Machine code is binary that is executed directly by your computer’s CPU. The bit patterns correspond directly to the architecture design of the processor.
Before a statement in a scripted language becomes machine code, it gets compiled into machine code by a compiler.
LLVM compiles code on most Unix-based machines. It generates the machine code for the processor during compilation, which is just the process of translating one language to another.
The virtual machine executes your code. It’s written in C and is known as the YARV interpreter. It is at the heart of a scripting languages “implementation,” as it executes the source code via whatever language the scripting language is built upon (C in the case of Ruby MRI).

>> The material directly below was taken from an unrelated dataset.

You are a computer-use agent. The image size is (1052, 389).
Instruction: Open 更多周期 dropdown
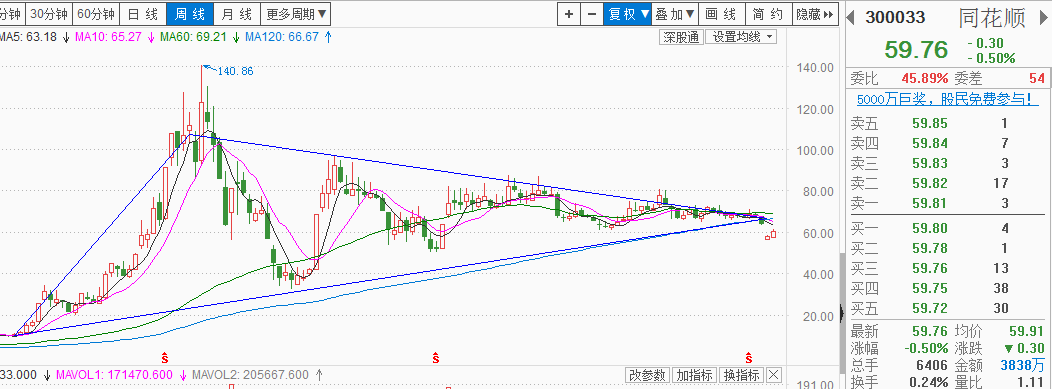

YARV doesn’t receive the Ruby statement as you typed it. It goes through an abstraction of your code known as an Abstract Syntax Tree (AST), which get compiled to YARV byte code and run.

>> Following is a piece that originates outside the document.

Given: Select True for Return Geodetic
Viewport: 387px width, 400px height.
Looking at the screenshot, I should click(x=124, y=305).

This “tree” is made up of nodes assembled by something called the parser.
You can think of a node on the Abstract Syntax Tree as an atomic representation of a Ruby grammar rule. The reason that Ruby knows to print “Hello, World” when it sees
print 'Hello, World' is because the parser knows that
'Hello, World' is its argument. These syntax rules are located inside of a language’s grammar rule file.
Again, the parser creates the Abstract Syntax Tree that the virtual machine compiles and interprets.
If you’re wondering how Ruby knows that
'Hello, World', then you’re understanding the function of the Lexer or Tokenizer. The Tokenizer scans your line of Ruby code, character-by-character and determines where the “words” of the language begin and end. The Tokenizer can tell the difference between a space separating words and a space separating a method name from its arguments.
And that’s the 10,000 foot lifecycle of a Ruby statement, as it goes from Tokenization to becoming machine code. If you’re looking for the microscopic explanation, I’d recommend Ruby Under a Microscope.